1. A cymbal, wherein the lowest frequency mode of vibration in said cymbal is less than 20 cycles per second, and wherein said lowest mode is of a great enough amplitude to be capable of producing a prominent vibrato effect and a prominent phase shifting effect when said cymbal is struck.

2. A cymbal according to claim 1, wherein the lowest frequency mode of vibration in said cymbal is less than 15 cycles per second, and whereby said lowest mode is of a great enough amplitude to be capable of producing a prominent vibrato effect and a prominent phase shifting effect when said cymbal is struck.

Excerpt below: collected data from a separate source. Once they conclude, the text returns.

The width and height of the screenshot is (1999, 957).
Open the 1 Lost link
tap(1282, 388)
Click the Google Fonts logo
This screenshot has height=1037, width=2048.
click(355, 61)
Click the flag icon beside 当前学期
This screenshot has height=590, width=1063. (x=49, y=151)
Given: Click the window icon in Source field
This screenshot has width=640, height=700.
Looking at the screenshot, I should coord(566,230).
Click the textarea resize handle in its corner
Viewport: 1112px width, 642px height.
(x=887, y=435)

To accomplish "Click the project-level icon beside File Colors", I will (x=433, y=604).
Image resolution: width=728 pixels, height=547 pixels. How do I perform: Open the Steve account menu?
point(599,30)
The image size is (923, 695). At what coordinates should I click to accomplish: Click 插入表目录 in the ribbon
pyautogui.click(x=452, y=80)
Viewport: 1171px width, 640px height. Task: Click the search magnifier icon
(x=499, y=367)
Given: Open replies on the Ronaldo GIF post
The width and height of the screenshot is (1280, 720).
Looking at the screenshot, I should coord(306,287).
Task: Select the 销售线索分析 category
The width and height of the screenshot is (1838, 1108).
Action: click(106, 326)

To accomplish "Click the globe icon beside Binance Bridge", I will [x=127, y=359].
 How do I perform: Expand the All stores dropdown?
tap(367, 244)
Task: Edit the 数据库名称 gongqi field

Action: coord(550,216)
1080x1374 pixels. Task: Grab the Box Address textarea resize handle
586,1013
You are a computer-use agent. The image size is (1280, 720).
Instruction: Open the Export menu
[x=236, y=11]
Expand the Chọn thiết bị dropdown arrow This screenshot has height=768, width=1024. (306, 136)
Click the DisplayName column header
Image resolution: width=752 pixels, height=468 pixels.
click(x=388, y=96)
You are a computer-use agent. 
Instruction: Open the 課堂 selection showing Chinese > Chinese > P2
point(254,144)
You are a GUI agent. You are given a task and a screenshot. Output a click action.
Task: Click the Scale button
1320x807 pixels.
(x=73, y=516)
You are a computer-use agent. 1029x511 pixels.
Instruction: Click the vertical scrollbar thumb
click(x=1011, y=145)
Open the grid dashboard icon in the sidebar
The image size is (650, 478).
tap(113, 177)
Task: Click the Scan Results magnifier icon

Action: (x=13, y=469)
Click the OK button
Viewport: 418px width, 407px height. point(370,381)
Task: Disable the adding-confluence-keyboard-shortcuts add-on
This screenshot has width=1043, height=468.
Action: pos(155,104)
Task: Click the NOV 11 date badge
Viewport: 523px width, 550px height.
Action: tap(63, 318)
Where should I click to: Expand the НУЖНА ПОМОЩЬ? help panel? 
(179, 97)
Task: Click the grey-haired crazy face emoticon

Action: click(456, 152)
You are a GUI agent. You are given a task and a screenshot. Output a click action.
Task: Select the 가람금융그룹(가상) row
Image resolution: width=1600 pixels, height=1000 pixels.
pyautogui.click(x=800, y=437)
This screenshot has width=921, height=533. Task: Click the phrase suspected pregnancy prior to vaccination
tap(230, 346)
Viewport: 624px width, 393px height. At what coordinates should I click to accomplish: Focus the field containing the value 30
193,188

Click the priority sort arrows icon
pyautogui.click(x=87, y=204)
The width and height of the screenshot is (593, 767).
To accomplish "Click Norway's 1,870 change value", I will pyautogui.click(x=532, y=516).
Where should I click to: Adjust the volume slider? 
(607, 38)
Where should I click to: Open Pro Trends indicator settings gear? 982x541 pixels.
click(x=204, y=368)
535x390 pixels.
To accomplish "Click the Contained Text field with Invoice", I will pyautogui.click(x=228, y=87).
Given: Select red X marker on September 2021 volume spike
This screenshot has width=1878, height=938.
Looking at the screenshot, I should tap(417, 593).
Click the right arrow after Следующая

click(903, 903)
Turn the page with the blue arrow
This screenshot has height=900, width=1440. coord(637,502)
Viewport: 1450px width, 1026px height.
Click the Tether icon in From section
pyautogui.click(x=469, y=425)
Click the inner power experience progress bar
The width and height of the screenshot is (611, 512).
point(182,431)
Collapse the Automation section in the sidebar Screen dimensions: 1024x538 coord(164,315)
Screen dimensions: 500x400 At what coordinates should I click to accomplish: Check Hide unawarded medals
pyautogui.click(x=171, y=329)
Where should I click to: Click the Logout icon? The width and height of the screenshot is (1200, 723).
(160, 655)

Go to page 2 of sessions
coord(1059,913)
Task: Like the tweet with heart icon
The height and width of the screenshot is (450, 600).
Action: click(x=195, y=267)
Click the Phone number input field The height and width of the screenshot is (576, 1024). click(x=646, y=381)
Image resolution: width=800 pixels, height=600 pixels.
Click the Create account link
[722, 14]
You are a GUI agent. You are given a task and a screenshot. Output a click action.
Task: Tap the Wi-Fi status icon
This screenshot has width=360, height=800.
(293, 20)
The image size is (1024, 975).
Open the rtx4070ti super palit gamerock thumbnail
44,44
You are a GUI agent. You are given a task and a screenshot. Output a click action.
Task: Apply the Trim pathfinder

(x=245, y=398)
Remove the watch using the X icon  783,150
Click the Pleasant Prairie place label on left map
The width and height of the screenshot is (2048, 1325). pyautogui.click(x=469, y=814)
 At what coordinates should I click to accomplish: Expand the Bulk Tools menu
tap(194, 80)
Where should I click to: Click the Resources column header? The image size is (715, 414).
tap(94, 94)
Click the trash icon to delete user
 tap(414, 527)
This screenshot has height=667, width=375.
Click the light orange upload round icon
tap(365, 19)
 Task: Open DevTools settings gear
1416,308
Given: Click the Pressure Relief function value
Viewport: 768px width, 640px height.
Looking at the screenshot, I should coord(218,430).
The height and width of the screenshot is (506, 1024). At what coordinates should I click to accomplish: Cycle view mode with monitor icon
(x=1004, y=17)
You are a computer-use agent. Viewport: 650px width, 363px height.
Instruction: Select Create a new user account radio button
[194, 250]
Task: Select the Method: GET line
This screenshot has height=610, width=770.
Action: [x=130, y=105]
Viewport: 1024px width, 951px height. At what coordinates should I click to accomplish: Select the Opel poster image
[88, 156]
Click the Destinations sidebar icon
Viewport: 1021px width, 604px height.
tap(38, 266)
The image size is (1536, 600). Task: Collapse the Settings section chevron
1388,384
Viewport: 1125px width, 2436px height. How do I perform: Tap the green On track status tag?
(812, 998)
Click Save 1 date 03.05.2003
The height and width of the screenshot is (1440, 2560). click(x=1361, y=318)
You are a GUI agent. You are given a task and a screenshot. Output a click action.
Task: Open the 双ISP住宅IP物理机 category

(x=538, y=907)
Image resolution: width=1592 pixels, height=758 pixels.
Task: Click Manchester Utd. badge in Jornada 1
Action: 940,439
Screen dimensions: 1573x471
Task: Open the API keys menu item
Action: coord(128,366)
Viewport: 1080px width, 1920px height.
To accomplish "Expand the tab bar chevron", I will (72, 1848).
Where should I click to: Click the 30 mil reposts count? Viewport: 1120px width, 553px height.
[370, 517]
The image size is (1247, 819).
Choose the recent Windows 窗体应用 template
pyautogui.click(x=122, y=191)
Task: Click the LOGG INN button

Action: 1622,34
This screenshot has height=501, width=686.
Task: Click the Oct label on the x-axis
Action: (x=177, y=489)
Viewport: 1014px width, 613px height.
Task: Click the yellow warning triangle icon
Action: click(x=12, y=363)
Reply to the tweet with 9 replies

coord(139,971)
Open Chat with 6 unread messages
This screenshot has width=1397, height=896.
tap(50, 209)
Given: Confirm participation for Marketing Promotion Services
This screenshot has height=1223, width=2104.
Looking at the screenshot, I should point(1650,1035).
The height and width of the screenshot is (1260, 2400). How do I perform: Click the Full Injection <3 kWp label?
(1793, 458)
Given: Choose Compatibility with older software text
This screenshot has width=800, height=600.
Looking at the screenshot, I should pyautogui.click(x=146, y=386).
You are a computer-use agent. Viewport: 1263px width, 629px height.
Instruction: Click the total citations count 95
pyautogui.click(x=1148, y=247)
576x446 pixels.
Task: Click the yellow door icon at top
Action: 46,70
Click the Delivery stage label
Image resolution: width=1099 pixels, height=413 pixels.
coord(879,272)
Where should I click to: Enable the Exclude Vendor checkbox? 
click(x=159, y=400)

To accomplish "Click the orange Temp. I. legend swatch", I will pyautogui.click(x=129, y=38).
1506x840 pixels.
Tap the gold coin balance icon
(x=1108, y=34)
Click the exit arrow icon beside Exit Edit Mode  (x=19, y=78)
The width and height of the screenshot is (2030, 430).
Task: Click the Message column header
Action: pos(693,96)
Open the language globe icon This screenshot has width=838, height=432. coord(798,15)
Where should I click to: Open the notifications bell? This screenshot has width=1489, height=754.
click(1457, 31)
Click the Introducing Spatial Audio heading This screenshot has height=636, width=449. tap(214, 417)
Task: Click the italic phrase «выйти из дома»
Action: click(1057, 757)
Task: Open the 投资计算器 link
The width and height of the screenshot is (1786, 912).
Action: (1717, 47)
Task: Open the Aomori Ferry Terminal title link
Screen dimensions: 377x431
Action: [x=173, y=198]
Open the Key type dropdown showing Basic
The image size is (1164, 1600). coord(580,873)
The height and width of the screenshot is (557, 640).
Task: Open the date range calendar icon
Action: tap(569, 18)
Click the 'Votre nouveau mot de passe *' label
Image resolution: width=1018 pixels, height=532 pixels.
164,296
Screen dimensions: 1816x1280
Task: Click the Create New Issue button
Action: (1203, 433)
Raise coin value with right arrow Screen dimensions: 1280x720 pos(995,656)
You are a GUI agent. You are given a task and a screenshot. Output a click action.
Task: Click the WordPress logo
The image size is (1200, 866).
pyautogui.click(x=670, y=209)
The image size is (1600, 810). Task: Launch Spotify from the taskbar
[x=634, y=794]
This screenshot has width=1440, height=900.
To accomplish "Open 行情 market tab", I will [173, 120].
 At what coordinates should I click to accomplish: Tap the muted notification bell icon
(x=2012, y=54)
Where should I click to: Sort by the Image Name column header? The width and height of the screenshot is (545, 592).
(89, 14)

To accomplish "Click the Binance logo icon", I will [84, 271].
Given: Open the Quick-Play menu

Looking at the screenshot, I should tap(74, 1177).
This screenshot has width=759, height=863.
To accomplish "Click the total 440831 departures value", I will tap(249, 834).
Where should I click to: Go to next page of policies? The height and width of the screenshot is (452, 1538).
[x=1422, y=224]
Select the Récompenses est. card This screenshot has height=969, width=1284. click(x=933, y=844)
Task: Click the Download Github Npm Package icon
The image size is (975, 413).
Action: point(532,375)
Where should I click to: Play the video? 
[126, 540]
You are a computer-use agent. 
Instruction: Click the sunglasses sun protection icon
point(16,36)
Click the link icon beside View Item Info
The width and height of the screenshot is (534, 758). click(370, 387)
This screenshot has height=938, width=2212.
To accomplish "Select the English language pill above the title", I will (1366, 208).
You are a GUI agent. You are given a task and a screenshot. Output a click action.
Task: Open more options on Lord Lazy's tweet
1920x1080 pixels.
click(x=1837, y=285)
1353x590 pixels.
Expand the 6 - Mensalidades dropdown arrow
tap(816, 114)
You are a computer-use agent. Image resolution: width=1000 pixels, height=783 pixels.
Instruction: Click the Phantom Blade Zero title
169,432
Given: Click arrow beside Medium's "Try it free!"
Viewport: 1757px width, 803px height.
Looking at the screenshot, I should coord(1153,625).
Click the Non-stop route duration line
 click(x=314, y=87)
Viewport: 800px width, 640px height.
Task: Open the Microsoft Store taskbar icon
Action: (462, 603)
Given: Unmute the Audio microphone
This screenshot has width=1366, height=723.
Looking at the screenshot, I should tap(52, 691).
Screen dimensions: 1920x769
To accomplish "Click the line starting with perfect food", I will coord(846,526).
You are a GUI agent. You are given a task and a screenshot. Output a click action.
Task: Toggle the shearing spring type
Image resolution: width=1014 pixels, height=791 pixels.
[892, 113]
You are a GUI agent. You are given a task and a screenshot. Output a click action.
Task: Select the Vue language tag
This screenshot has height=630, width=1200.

3. A cymbal according to claim 1, wherein the lowest frequency mode of vibration in said cymbal is less than 10 cycles per second, and wherein said lowest mode is of a great enough amplitude to be capable of producing a prominent vibrato effect and a prominent phase shifting effect when said cymbal is struck.

4. A cymbal according to claim 1, wherein the lowest frequency mode of vibration in said cymbal is less than 5 cycles per second, and wherein said lowest mode is of a great enough amplitude to be capable of producing a prominent vibrato effect and a prominent phase shifting effect when said cymbal is struck.

5. A cymbal according to claim 1, wherein the lowest frequency mode of vibration in said cymbal is less than 3 cycles per second, and wherein said lowest mode is of a great enough amplitude to be capable of producing a prominent vibrato effect and a prominent phase shifting effect when said cymbal is struck.

6. A bronze cymbal according to claim 1, wherein said cymbal is made in a process where the addition of small amounts of iron and nickel is used to refine and reduce alloy grain size and hence increase strength, said alloy composition being in the range of between 0.05% to 0.50% each of nickel and iron, 0.005% to 0.7% phosphorous, 6% to 16% tin, less than 1% trace elements, and the remainder copper.